What is required — Print each entry exactly, all the way through.

Entries taken from a collection:
════════

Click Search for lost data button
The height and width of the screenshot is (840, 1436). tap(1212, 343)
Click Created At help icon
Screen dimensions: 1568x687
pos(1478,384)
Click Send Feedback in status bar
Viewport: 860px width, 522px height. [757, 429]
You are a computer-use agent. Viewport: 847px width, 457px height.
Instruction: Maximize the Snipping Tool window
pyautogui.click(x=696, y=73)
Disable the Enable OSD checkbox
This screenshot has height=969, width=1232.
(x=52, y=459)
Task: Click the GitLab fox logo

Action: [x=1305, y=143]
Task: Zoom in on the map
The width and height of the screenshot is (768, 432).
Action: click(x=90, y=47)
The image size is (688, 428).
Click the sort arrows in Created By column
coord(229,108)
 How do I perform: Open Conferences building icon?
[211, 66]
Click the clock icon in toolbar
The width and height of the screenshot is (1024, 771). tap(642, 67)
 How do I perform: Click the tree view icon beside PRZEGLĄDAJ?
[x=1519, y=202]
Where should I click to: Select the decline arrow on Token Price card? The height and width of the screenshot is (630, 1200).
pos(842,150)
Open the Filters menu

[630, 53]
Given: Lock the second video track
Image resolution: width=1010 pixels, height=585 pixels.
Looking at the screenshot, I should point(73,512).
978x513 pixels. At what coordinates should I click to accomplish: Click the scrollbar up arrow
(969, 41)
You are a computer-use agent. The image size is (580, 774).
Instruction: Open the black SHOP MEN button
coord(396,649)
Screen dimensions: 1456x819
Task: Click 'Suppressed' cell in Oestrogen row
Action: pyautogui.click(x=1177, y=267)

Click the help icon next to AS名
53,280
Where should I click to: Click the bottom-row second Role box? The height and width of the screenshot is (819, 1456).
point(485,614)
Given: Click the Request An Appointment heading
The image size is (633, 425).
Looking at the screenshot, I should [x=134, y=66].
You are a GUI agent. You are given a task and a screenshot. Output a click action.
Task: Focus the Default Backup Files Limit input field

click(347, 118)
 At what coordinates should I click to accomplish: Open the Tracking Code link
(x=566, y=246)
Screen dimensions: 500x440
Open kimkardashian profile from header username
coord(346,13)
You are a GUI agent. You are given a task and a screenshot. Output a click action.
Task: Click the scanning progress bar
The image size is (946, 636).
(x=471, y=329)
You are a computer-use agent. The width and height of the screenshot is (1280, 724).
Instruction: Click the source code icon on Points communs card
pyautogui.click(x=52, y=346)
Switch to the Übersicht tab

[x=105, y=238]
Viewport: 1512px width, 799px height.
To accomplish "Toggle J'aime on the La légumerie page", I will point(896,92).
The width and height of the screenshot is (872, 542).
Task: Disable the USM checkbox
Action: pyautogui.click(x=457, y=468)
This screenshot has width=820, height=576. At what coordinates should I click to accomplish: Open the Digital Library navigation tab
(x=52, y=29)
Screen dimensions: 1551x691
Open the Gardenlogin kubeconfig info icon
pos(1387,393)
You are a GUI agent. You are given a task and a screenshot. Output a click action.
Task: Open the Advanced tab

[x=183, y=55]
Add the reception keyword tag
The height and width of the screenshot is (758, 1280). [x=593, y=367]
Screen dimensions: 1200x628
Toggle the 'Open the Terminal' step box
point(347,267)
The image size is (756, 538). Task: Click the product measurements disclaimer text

════════

Written answer —
Click Search for lost data button
The height and width of the screenshot is (840, 1436). tap(1212, 343)
Click Created At help icon
Screen dimensions: 1568x687
pos(1478,384)
Click Send Feedback in status bar
Viewport: 860px width, 522px height. [757, 429]
You are a computer-use agent. Viewport: 847px width, 457px height.
Instruction: Maximize the Snipping Tool window
pyautogui.click(x=696, y=73)
Disable the Enable OSD checkbox
This screenshot has height=969, width=1232.
(x=52, y=459)
Task: Click the GitLab fox logo

Action: [x=1305, y=143]
Task: Zoom in on the map
The width and height of the screenshot is (768, 432).
Action: click(x=90, y=47)
The image size is (688, 428).
Click the sort arrows in Created By column
coord(229,108)
 How do I perform: Open Conferences building icon?
[211, 66]
Click the clock icon in toolbar
The width and height of the screenshot is (1024, 771). tap(642, 67)
 How do I perform: Click the tree view icon beside PRZEGLĄDAJ?
[x=1519, y=202]
Where should I click to: Select the decline arrow on Token Price card? The height and width of the screenshot is (630, 1200).
pos(842,150)
Open the Filters menu

[630, 53]
Given: Lock the second video track
Image resolution: width=1010 pixels, height=585 pixels.
Looking at the screenshot, I should point(73,512).
978x513 pixels. At what coordinates should I click to accomplish: Click the scrollbar up arrow
(969, 41)
You are a computer-use agent. The image size is (580, 774).
Instruction: Open the black SHOP MEN button
coord(396,649)
Screen dimensions: 1456x819
Task: Click 'Suppressed' cell in Oestrogen row
Action: pyautogui.click(x=1177, y=267)

Click the help icon next to AS名
53,280
Where should I click to: Click the bottom-row second Role box? The height and width of the screenshot is (819, 1456).
point(485,614)
Given: Click the Request An Appointment heading
The image size is (633, 425).
Looking at the screenshot, I should [x=134, y=66].
You are a GUI agent. You are given a task and a screenshot. Output a click action.
Task: Focus the Default Backup Files Limit input field

click(347, 118)
 At what coordinates should I click to accomplish: Open the Tracking Code link
(x=566, y=246)
Screen dimensions: 500x440
Open kimkardashian profile from header username
coord(346,13)
You are a GUI agent. You are given a task and a screenshot. Output a click action.
Task: Click the scanning progress bar
The image size is (946, 636).
(x=471, y=329)
You are a computer-use agent. The width and height of the screenshot is (1280, 724).
Instruction: Click the source code icon on Points communs card
pyautogui.click(x=52, y=346)
Switch to the Übersicht tab

[x=105, y=238]
Viewport: 1512px width, 799px height.
To accomplish "Toggle J'aime on the La légumerie page", I will point(896,92).
The width and height of the screenshot is (872, 542).
Task: Disable the USM checkbox
Action: pyautogui.click(x=457, y=468)
This screenshot has width=820, height=576. At what coordinates should I click to accomplish: Open the Digital Library navigation tab
(x=52, y=29)
Screen dimensions: 1551x691
Open the Gardenlogin kubeconfig info icon
pos(1387,393)
You are a GUI agent. You are given a task and a screenshot. Output a click action.
Task: Open the Advanced tab

[x=183, y=55]
Add the reception keyword tag
The height and width of the screenshot is (758, 1280). [x=593, y=367]
Screen dimensions: 1200x628
Toggle the 'Open the Terminal' step box
point(347,267)
The image size is (756, 538). Task: Click the product measurements disclaimer text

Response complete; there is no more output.